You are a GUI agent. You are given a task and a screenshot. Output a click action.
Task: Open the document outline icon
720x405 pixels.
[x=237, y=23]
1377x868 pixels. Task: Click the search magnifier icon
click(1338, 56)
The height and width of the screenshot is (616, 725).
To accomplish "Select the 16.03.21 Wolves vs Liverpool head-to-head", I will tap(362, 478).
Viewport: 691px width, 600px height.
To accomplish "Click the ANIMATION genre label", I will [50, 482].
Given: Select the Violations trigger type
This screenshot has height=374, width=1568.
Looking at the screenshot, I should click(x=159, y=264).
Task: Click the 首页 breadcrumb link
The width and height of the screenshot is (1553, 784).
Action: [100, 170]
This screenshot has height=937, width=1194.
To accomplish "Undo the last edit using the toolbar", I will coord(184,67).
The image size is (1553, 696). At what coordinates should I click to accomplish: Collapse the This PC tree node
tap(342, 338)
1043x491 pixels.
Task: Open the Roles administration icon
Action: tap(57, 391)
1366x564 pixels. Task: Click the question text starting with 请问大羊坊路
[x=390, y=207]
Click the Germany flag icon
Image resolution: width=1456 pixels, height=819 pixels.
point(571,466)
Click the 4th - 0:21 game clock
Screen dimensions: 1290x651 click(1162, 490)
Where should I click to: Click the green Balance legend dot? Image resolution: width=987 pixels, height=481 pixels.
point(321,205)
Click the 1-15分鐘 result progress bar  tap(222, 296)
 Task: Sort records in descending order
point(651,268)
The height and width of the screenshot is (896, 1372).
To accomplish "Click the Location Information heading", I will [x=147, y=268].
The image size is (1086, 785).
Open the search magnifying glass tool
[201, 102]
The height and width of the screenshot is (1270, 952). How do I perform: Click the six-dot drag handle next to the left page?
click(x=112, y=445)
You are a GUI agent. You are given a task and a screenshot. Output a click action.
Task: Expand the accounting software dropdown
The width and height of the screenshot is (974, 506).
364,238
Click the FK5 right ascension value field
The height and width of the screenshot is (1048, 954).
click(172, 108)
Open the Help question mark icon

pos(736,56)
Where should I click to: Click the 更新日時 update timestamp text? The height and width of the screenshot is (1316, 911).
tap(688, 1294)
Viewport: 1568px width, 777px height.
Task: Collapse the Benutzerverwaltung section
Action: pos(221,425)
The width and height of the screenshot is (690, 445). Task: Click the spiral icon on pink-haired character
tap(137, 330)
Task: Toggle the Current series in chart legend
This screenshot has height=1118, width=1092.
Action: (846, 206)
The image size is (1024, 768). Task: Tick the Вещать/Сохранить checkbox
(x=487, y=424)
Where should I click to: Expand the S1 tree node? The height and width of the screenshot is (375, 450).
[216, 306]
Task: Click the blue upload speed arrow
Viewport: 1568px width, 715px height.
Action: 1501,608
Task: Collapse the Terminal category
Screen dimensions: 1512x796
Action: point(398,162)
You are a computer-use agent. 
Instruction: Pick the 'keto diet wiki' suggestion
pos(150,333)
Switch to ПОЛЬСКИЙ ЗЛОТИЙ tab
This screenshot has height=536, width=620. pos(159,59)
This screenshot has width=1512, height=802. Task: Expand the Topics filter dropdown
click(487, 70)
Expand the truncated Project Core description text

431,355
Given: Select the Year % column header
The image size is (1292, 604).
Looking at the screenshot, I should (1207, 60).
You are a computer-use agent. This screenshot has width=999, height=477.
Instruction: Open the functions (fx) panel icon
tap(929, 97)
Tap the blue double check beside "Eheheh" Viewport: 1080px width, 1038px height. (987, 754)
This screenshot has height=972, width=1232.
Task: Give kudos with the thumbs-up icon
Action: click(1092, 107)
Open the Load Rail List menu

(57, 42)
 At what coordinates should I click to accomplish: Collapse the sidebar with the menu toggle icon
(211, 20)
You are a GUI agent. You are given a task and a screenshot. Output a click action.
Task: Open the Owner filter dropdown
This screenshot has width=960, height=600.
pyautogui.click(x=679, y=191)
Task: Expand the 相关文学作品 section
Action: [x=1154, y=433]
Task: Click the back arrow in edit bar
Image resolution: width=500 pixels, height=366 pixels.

++++++++++++++++++++

** Task to complete **
Your reply needs to reproduce all of the listing exactly.

** Exercise result **
You are a GUI agent. You are given a task and a screenshot. Output a click action.
Task: Open the document outline icon
720x405 pixels.
[x=237, y=23]
1377x868 pixels. Task: Click the search magnifier icon
click(1338, 56)
The height and width of the screenshot is (616, 725).
To accomplish "Select the 16.03.21 Wolves vs Liverpool head-to-head", I will tap(362, 478).
Viewport: 691px width, 600px height.
To accomplish "Click the ANIMATION genre label", I will [50, 482].
Given: Select the Violations trigger type
This screenshot has height=374, width=1568.
Looking at the screenshot, I should click(x=159, y=264).
Task: Click the 首页 breadcrumb link
The width and height of the screenshot is (1553, 784).
Action: [100, 170]
This screenshot has height=937, width=1194.
To accomplish "Undo the last edit using the toolbar", I will coord(184,67).
The image size is (1553, 696). At what coordinates should I click to accomplish: Collapse the This PC tree node
tap(342, 338)
1043x491 pixels.
Task: Open the Roles administration icon
Action: tap(57, 391)
1366x564 pixels. Task: Click the question text starting with 请问大羊坊路
[x=390, y=207]
Click the Germany flag icon
Image resolution: width=1456 pixels, height=819 pixels.
point(571,466)
Click the 4th - 0:21 game clock
Screen dimensions: 1290x651 click(1162, 490)
Where should I click to: Click the green Balance legend dot? Image resolution: width=987 pixels, height=481 pixels.
point(321,205)
Click the 1-15分鐘 result progress bar  tap(222, 296)
 Task: Sort records in descending order
point(651,268)
The height and width of the screenshot is (896, 1372).
To accomplish "Click the Location Information heading", I will [x=147, y=268].
The image size is (1086, 785).
Open the search magnifying glass tool
[201, 102]
The height and width of the screenshot is (1270, 952). How do I perform: Click the six-dot drag handle next to the left page?
click(x=112, y=445)
You are a GUI agent. You are given a task and a screenshot. Output a click action.
Task: Expand the accounting software dropdown
The width and height of the screenshot is (974, 506).
364,238
Click the FK5 right ascension value field
The height and width of the screenshot is (1048, 954).
click(172, 108)
Open the Help question mark icon

pos(736,56)
Where should I click to: Click the 更新日時 update timestamp text? The height and width of the screenshot is (1316, 911).
tap(688, 1294)
Viewport: 1568px width, 777px height.
Task: Collapse the Benutzerverwaltung section
Action: pos(221,425)
The width and height of the screenshot is (690, 445). Task: Click the spiral icon on pink-haired character
tap(137, 330)
Task: Toggle the Current series in chart legend
This screenshot has height=1118, width=1092.
Action: (846, 206)
The image size is (1024, 768). Task: Tick the Вещать/Сохранить checkbox
(x=487, y=424)
Where should I click to: Expand the S1 tree node? The height and width of the screenshot is (375, 450).
[216, 306]
Task: Click the blue upload speed arrow
Viewport: 1568px width, 715px height.
Action: 1501,608
Task: Collapse the Terminal category
Screen dimensions: 1512x796
Action: point(398,162)
You are a computer-use agent. 
Instruction: Pick the 'keto diet wiki' suggestion
pos(150,333)
Switch to ПОЛЬСКИЙ ЗЛОТИЙ tab
This screenshot has height=536, width=620. pos(159,59)
This screenshot has width=1512, height=802. Task: Expand the Topics filter dropdown
click(487, 70)
Expand the truncated Project Core description text

431,355
Given: Select the Year % column header
The image size is (1292, 604).
Looking at the screenshot, I should (1207, 60).
You are a computer-use agent. This screenshot has width=999, height=477.
Instruction: Open the functions (fx) panel icon
tap(929, 97)
Tap the blue double check beside "Eheheh" Viewport: 1080px width, 1038px height. (987, 754)
This screenshot has height=972, width=1232.
Task: Give kudos with the thumbs-up icon
Action: click(1092, 107)
Open the Load Rail List menu

(57, 42)
 At what coordinates should I click to accomplish: Collapse the sidebar with the menu toggle icon
(211, 20)
You are a GUI agent. You are given a task and a screenshot. Output a click action.
Task: Open the Owner filter dropdown
This screenshot has width=960, height=600.
pyautogui.click(x=679, y=191)
Task: Expand the 相关文学作品 section
Action: [x=1154, y=433]
Task: Click the back arrow in edit bar
Image resolution: width=500 pixels, height=366 pixels.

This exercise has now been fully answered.